Siento algo muy particular cada vez que me dispongo a ver una de sus películas. Un sentimiento de anticipación: la llegada de algo que he esperado con ansiedad, una especie de iluminación cinematográfica. Espero un estallido de inspiración. Quiero ser un iluminado. Necesito que se me revelen las consecuencias secretas del corte de una escena a otra. Necesito entender cómo la crudeza de las posiciones de cámara o el granulado del material inciden en la ecuación emocional de sus films.
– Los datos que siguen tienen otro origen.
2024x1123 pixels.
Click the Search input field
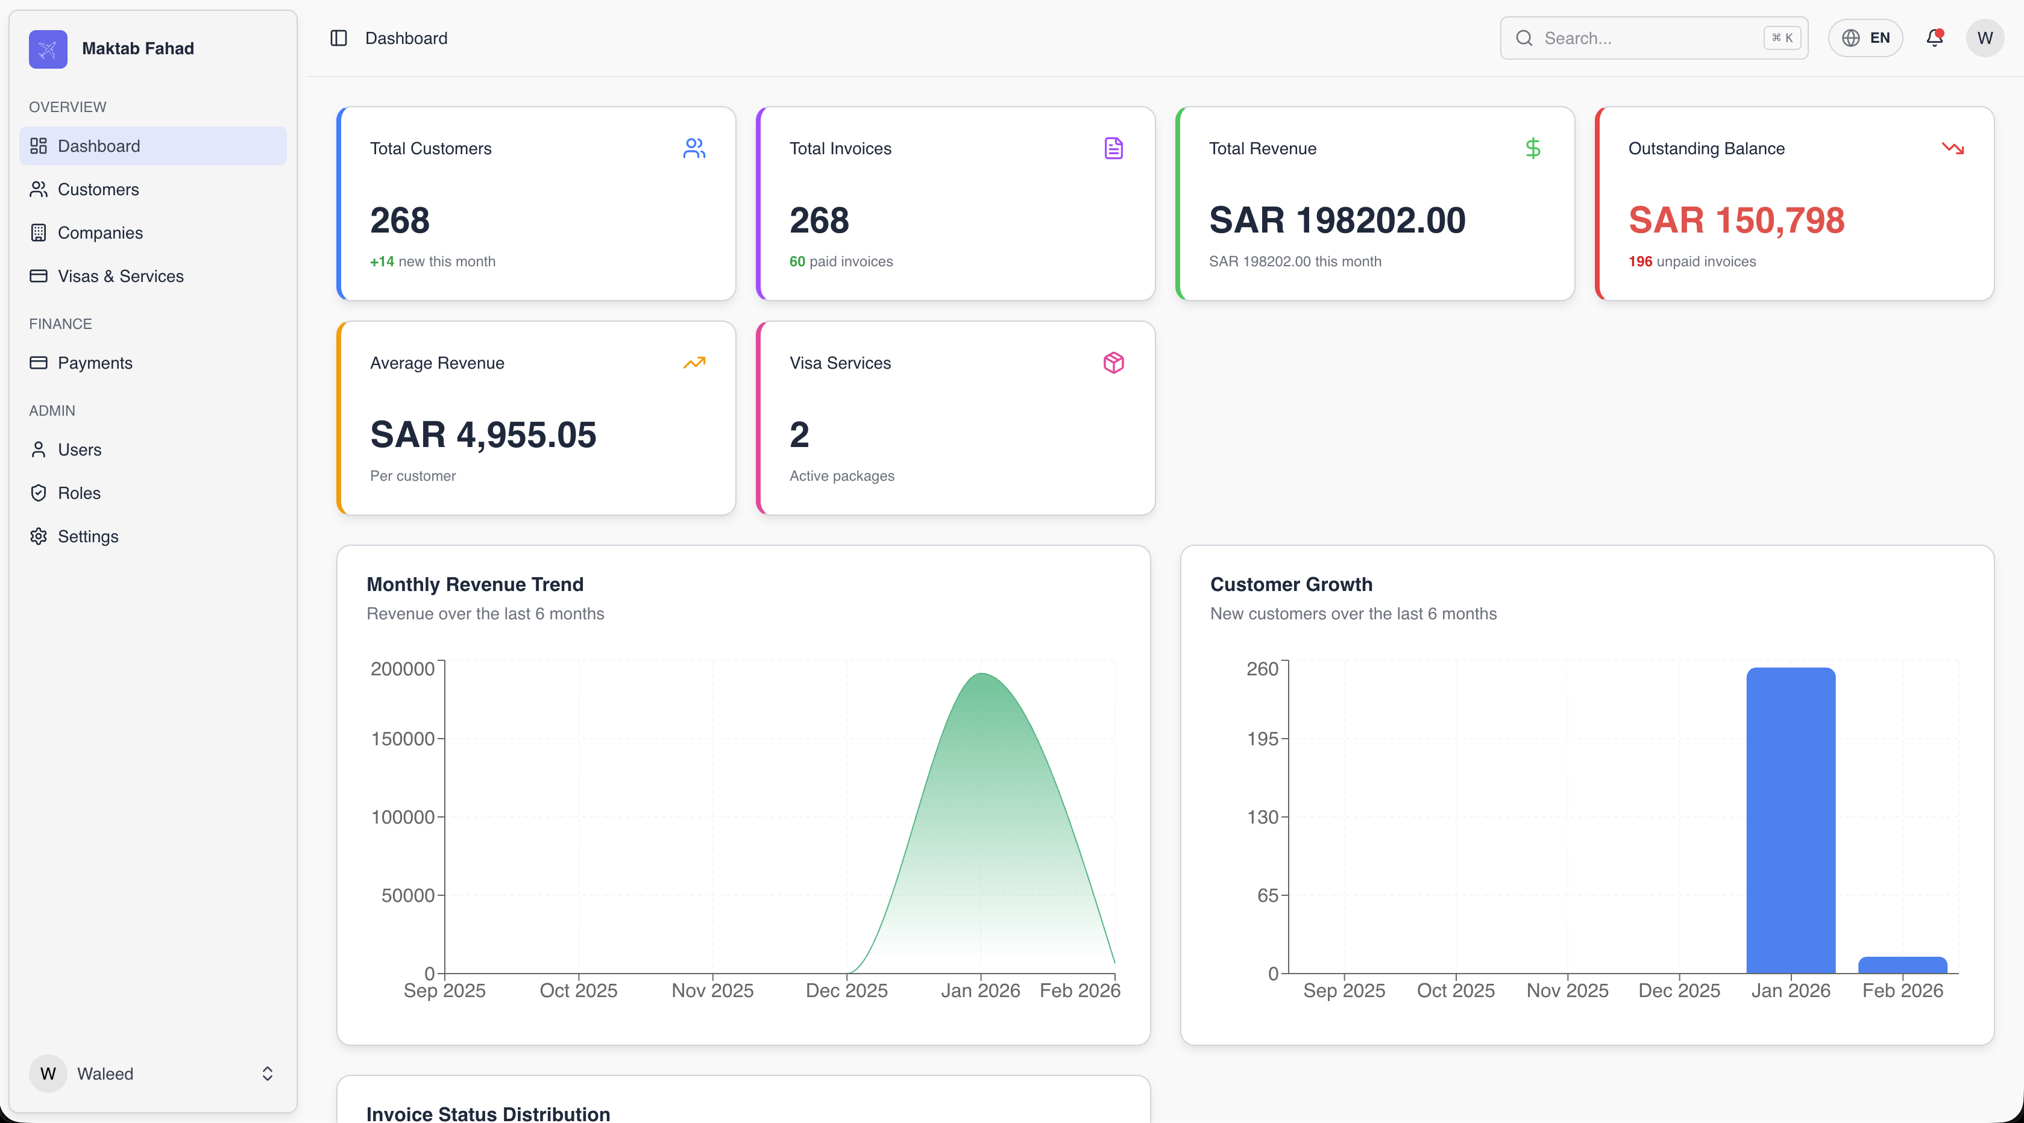pos(1654,38)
Quiero aprender de actuación a partir de los personajes, saber sobre la atmósfera y la luz de determinados escenarios. Estoy listo, preparado para absorber “la verdad a veinticuatro cuadros por segundo”.
Pero lo que ocurre es
que empieza la película, y la película me mete adentro, y de golpe estoy
perdido en la oscuridad, solo, y los seres humanos ahora viven en ese mundo
dentro de la pantalla y también ellos parecen perdidos y solos. Los miro.
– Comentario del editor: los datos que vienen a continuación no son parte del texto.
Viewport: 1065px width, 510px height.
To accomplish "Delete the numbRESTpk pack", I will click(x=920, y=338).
Observo cada detalle de sus movimientos; escucho con atención lo que dicen, los
bordes gastados del tono de una voz, la malicia escondida en un fraseo. Ya no
pienso en la “actuación”, ni en el “guión”, ni en la “cámara”.
La iluminación que
esperaba recibir de usted ha sido reemplazada por otra. Una iluminación que no
invita al análisis; sólo a la observación y la intuición. Sus películas, John
Cassavetes, son sobre el amor, la confianza y la desconfianza; sobre la
soledad, el gozo, la tristeza, el éxtasis y la estupidez. Son sobre la
inquietud, la ebriedad, la resistencia y la lujuria; sobre el humor, la
terquedad, la falta de comunicación y el miedo. Pero básicamente son sobre el
amor, y uno se ve arrastrado a un lugar mucho más profundo que el que puede
mostrar cualquier estudio sobre la “forma narrativa”. Lo que sus films iluminan
y terminan revelando es que una cosa es el celuloide y otra son la belleza, la
extrañeza y la complejidad de la experiencia humana.
John Cassavetes, me saco
el sombrero. Y me lo pongo sobre el corazón.